I give Parnell a flat-eyed stare. ‘Christ, you can tell you haven’t raised women. Trust me, she won’t be thinking anything like that. She’ll be thinking, “Oh aren’t I lucky to be so princess-perfect and isn’t Kinsella lucky that she got a good personality to make up for that unfortunate nose.”’

It’s self-pitying and I don’t really believe it but it makes Parnell laugh and that always feels nice.

He pinches my nose between his thumb and his forefinger. ‘There’s nothing wrong with your nose.’

‘You don’t have to be kind, you know. I accept it.’ I put my hands together in prayer. ‘I am at peace with my conk, Parnell. Well, unless I’m around my brother and he starts his “Kinsella by name, Kinsella by nose”routine.’

‘Your brother sounds like a prick.’

‘He is. The prickiest of the pricks. I used to wish he’d die in an accident.’ Parnell looks horrified so I add a quick laugh. ‘OK, maybe not die. Just get mangled up a bit, fed through a tube .?.?.’

‘You’re bloody dark, Kinsella. I wouldn’t go telling your shrink that, she’ll have a field—’

‘How do you know about that?’

My voice burns with accusation but of course he knows. Of course Steele would have told him. You can’t sell a car without the logbook and you can’t give someone responsibility for me without mentioning the faulty wiring.

I can’t meet his eyes.

‘Look, anything to do with kids is tough. Stop beating yourself up.’

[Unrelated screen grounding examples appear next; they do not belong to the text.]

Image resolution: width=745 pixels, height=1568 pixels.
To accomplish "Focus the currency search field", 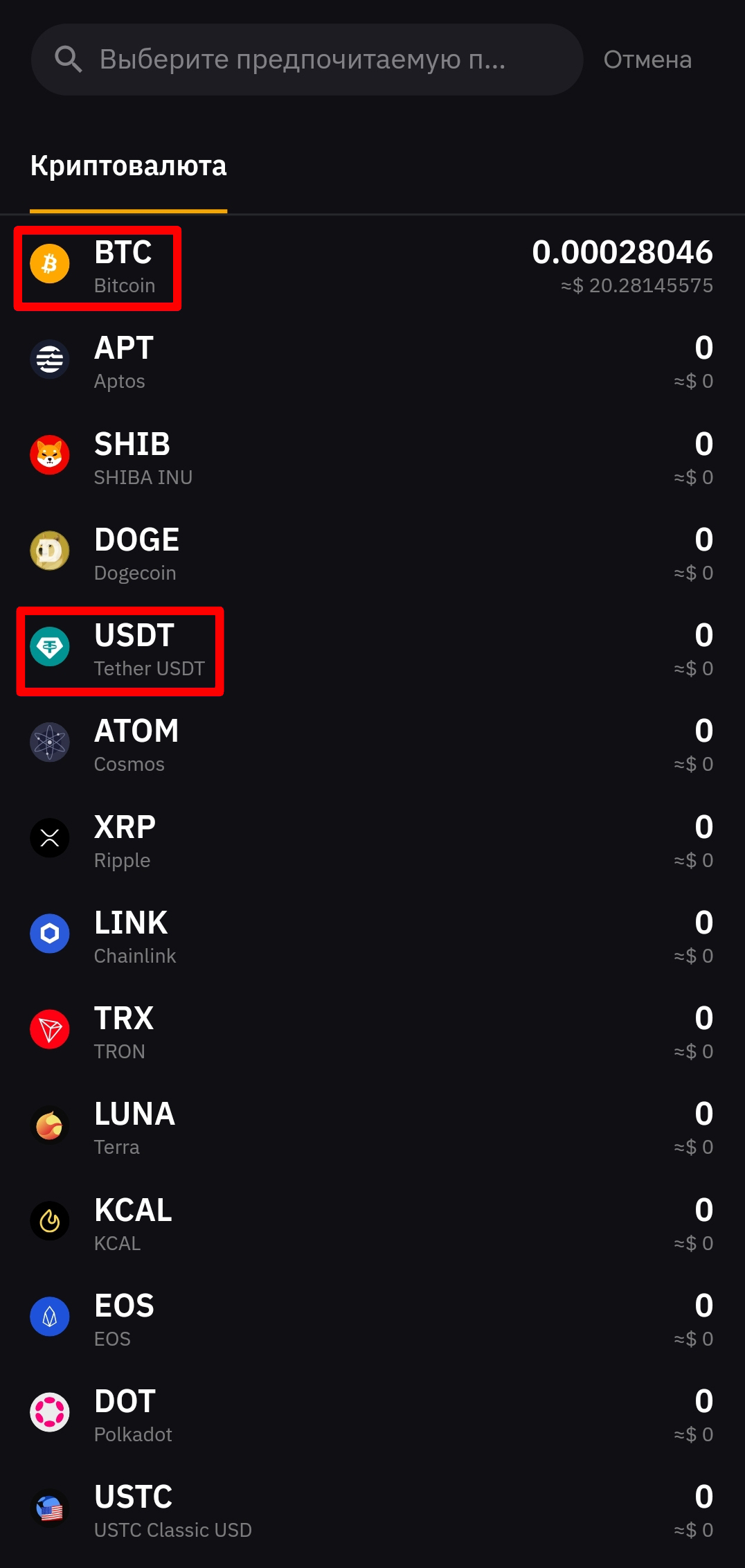I will (307, 60).
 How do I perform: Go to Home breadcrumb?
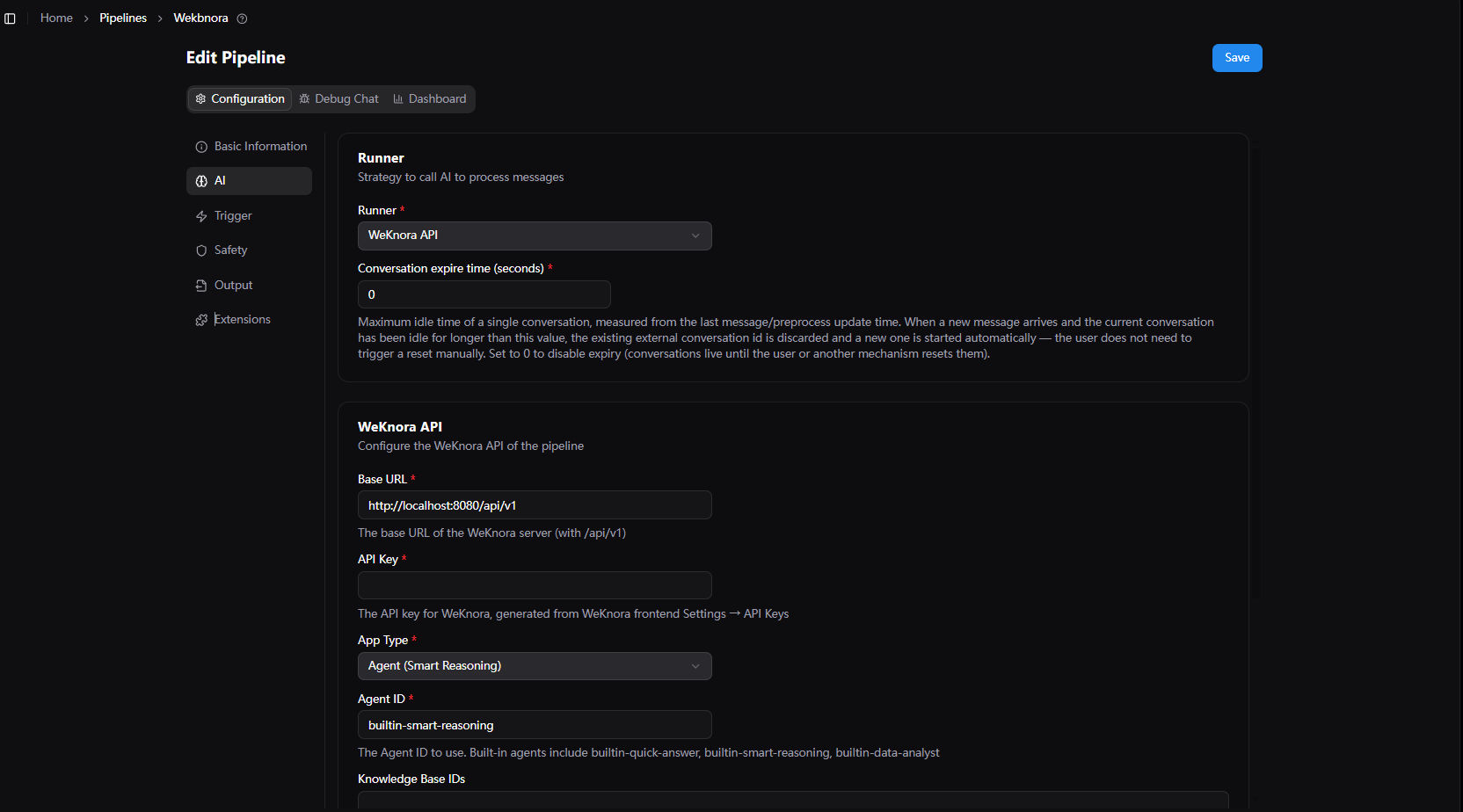pos(56,18)
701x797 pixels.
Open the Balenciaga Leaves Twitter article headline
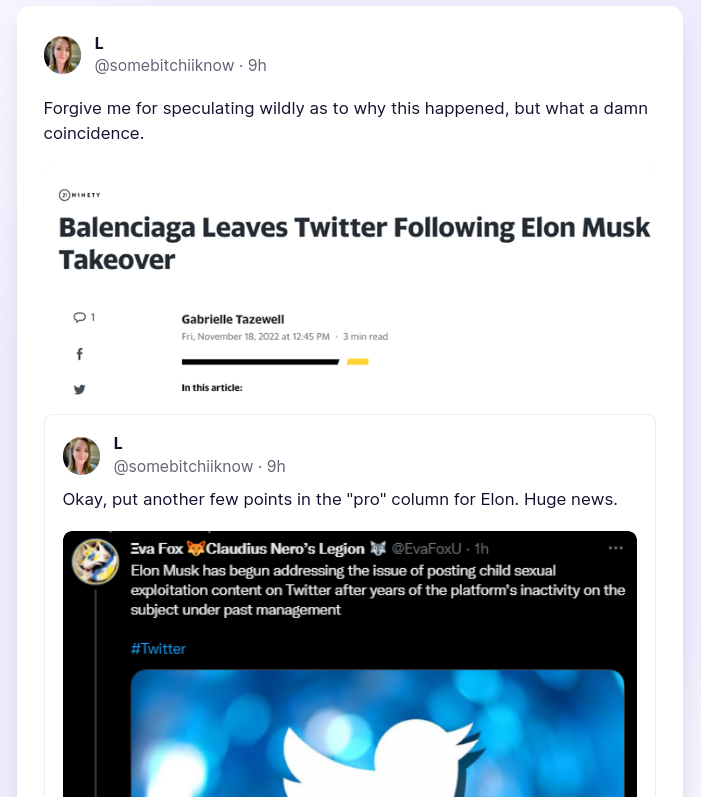(354, 243)
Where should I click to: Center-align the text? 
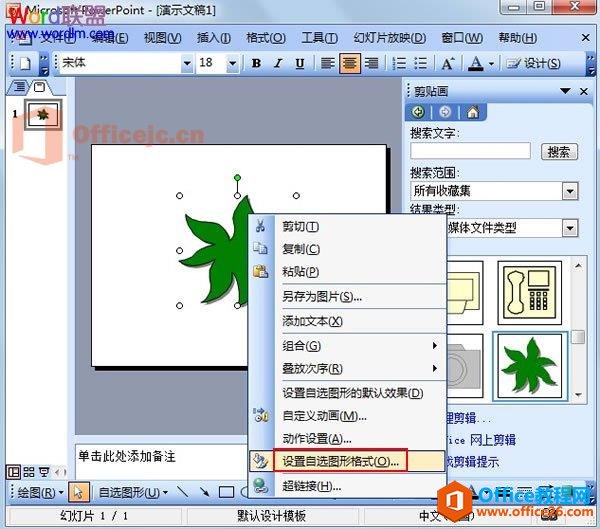pyautogui.click(x=350, y=63)
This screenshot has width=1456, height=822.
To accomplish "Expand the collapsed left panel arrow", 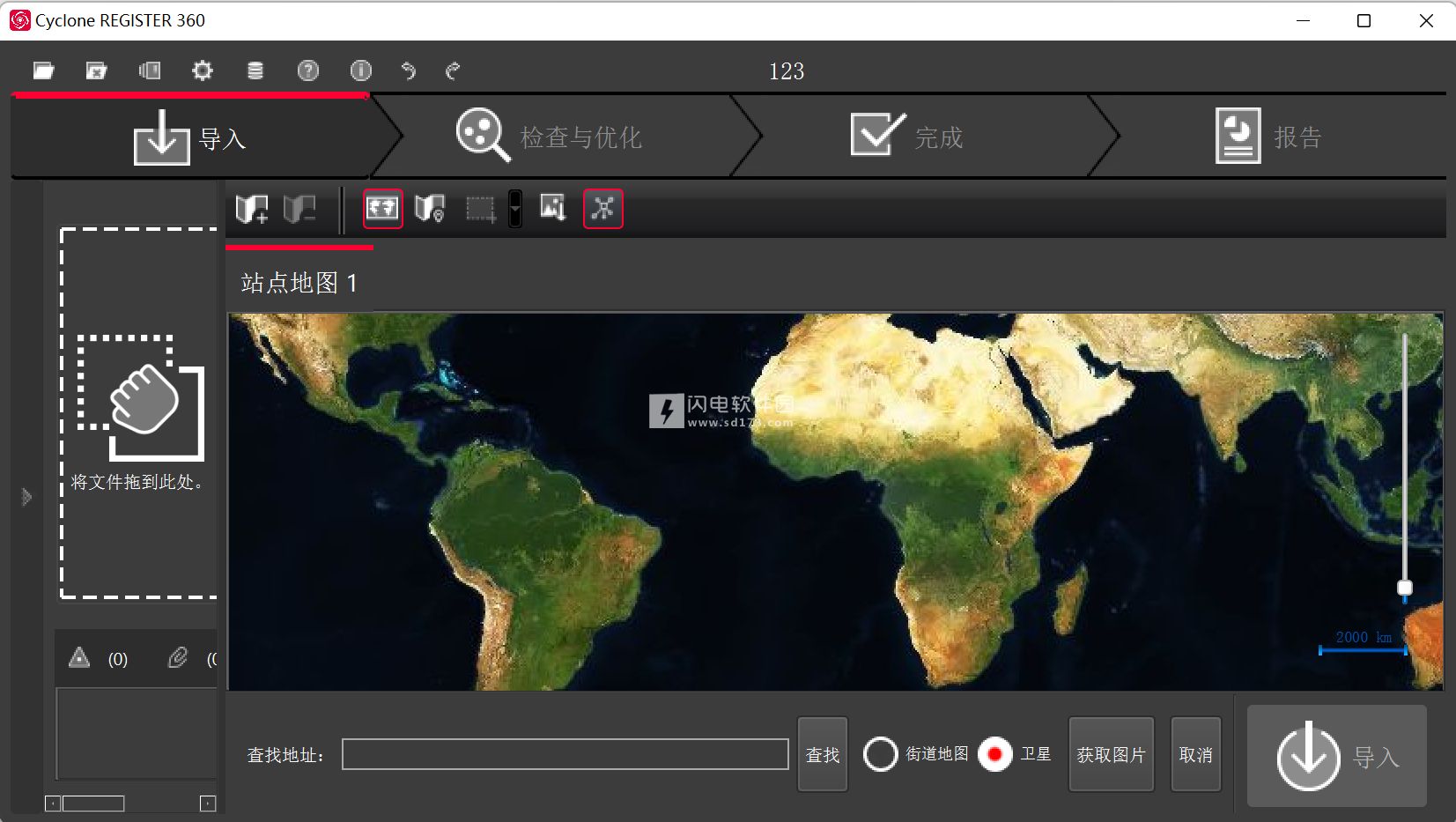I will click(26, 498).
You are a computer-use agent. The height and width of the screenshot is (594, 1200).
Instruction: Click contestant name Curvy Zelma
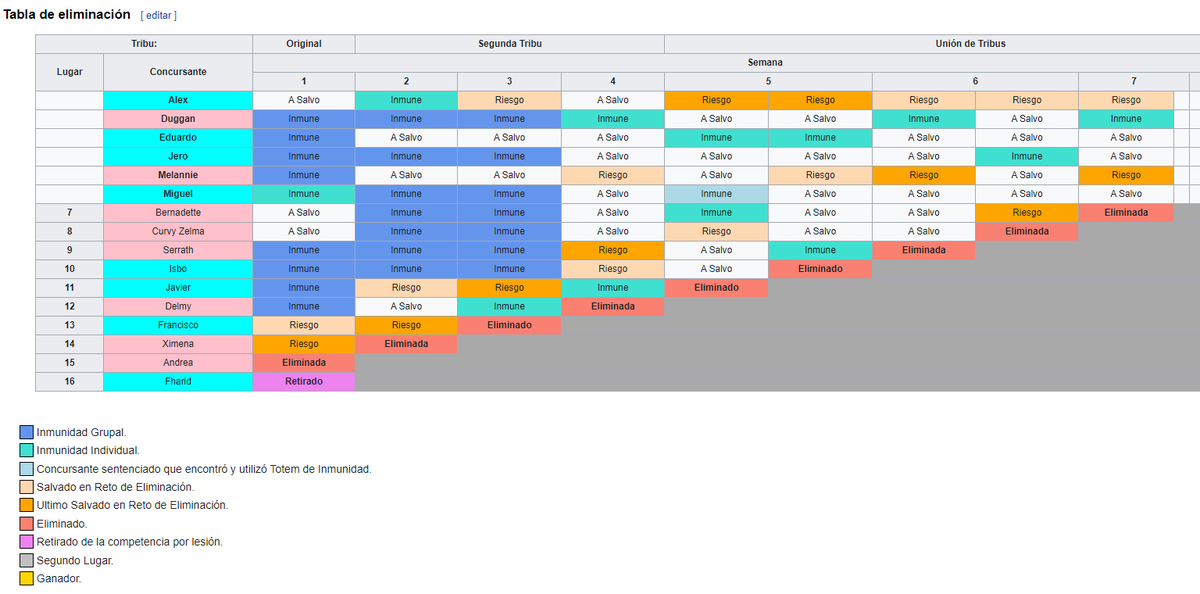click(178, 231)
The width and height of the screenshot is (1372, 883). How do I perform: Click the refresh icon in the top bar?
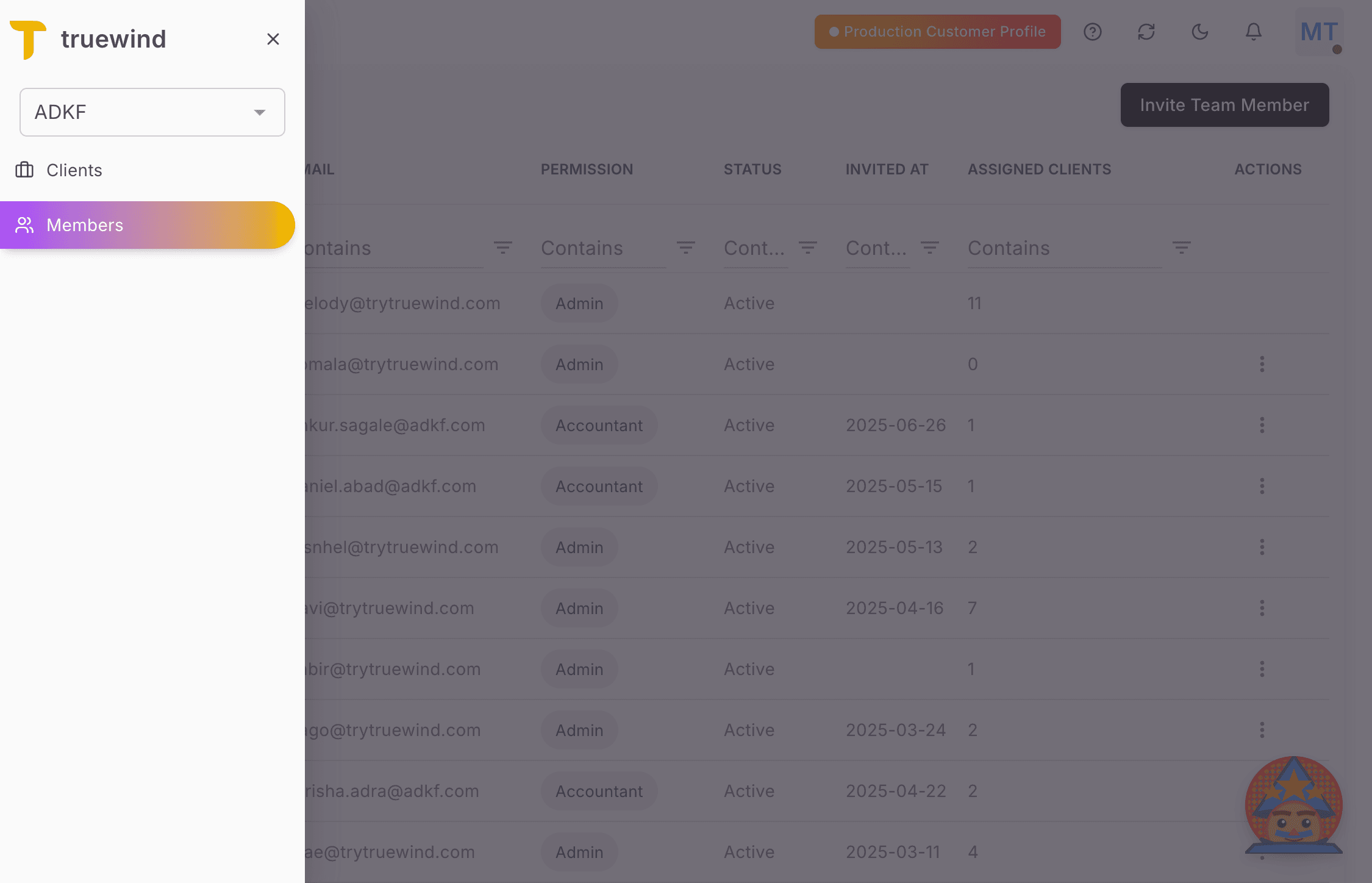click(1146, 32)
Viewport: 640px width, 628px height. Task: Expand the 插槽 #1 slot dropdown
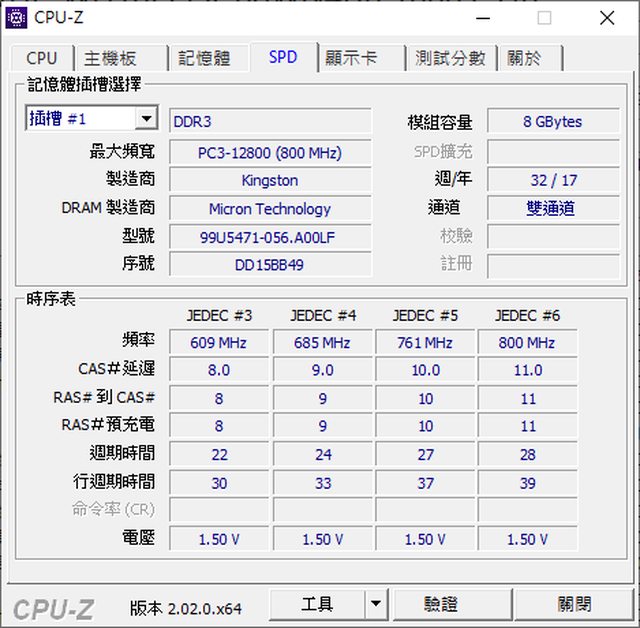(x=146, y=119)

It’s a genuine plea from someone who knows, not a half-meant platitude or a counselling cliché, but I really, really don’t want to go here with Parnell. I rather liked how I thought he saw me – a bit dark, a bit clever and with a perfectly OK nose. It makes me all kinds of miserable that he knows I can’t keep my shit together.

He turns my cheek, forces me to look at him. ‘Hey, you didn’t do anything wrong, Cat.’

Cat. Not ‘kiddo’. Not even ‘Kinsella’.

‘So everyone keeps telling me but I didn’t do anything right either.’ He waits for me to go on. ‘I froze, Boss. I threw up. I cried – hysterically. All in front of a little girl who’d just spent the best part of two days doing jigsaws next to her mum’s corpse.’